---
title: "Dock + Terraform Cloud: infrastructure changes with dual-keyed approval"
excerpt: "Dock turns Terraform Cloud plans into structured change briefs and gates apply behind a dual-keyed handshake. Terraform stays the system of record for state; Dock holds the agent's reasoning, the reviewer, and the timestamp."
author: mei
category: Use Cases
date: "2026-05-30"
---

Terraform Cloud pauses every run between plan and apply. Dock fills the gap. When a planning agent proposes a change, Dock writes a change brief and refuses to dispatch apply until a named human signs alongside the agent. Plan output stays in Terraform. Reasoning, reviewer, and signed dispatch live in Dock. Part of the [Dock for DevOps](/blog/dock-for-devops) pattern.

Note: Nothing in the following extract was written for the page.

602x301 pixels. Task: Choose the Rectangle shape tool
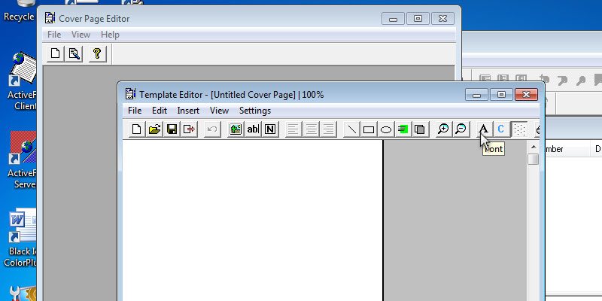[x=369, y=129]
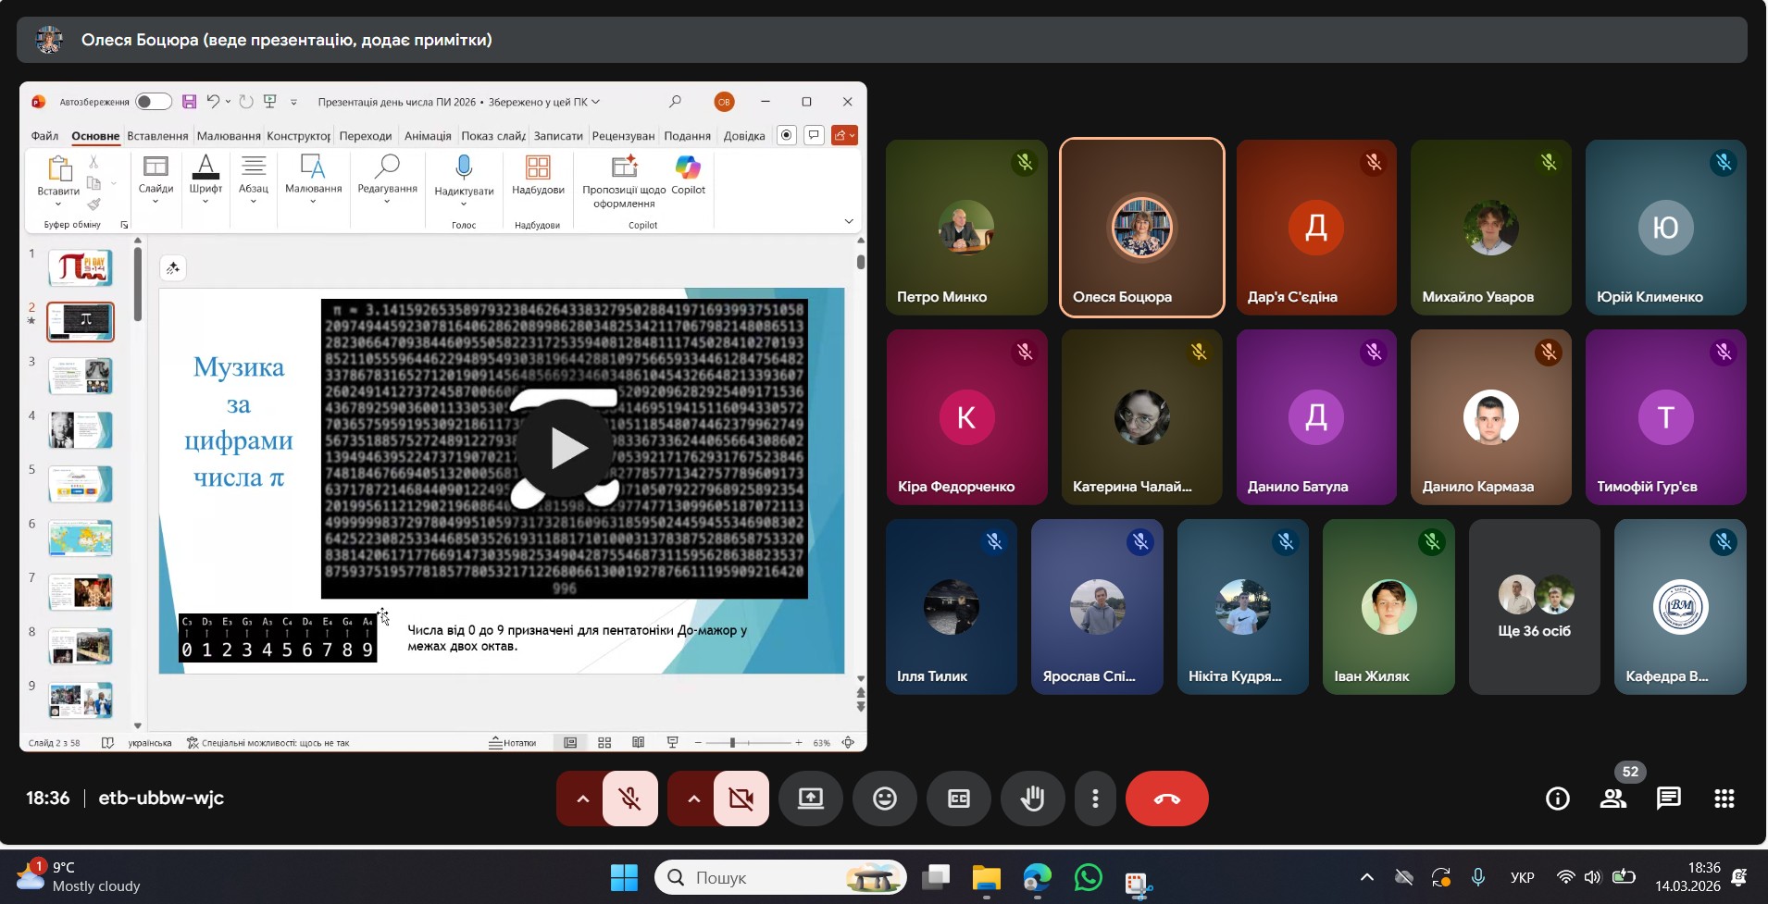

Terraform Cloud and GitHub stay the system of record for the raw data. Dock is the system of record for what the AGENT INTERPRETS. Each Dock row carries a pointer back to the platform record, agent identity, decision, reviewer, and timestamp. The agent re-fetches platform data via fresh API reads when it needs current state.

## The change-brief table

One Dock table, `infra_changes`, holds the agent's interpretation of every Terraform run.

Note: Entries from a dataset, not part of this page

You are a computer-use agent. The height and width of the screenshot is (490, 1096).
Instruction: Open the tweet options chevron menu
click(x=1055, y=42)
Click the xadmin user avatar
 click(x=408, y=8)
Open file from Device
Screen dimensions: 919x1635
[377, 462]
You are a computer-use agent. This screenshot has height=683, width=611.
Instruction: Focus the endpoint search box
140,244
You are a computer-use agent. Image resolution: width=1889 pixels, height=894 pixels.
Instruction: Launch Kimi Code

| run_id | workspace | tf_run_url | github_pr | resources_changed | blast_radius | agent | agent_summary | reviewer | applied_at |
|---|---|---|---|---|---|---|---|---|---|
| run-7ZkA | prod-api | hcp.app/runs/7ZkA | PR #4412 | 3 add, 1 destroy (RDS replica) | high | argus@dock | Rotates read replica AZ. Destroy is the old replica; new one provisioned first. | govind | 2026-05-28 14:11 |
| run-7ZkB | prod-edge | hcp.app/runs/7ZkB | PR #4419 | 2 update (WAF rules) | low | argus@dock | WAF rate-limit bump from 1k to 2k rpm. Reversible via revert PR. | (auto-low) | 2026-05-28 14:33 |
| run-7ZkC | prod-data | hcp.app/runs/7ZkC | PR #4421 | 1 destroy (S3 bucket) | irreversible | argus@dock | Bucket holds 2024 audit logs. Lifecycle policy expired. Recommend hold. | pending | null |

The `tf_run_url` and `github_pr` are pointers. The `agent_summary` and `blast_radius` columns are Dock's contribution, captured the moment the plan completes. See [Cloud 2.0 for engineering](/blog/cloud-2-0-for-engineering) for the broader shift.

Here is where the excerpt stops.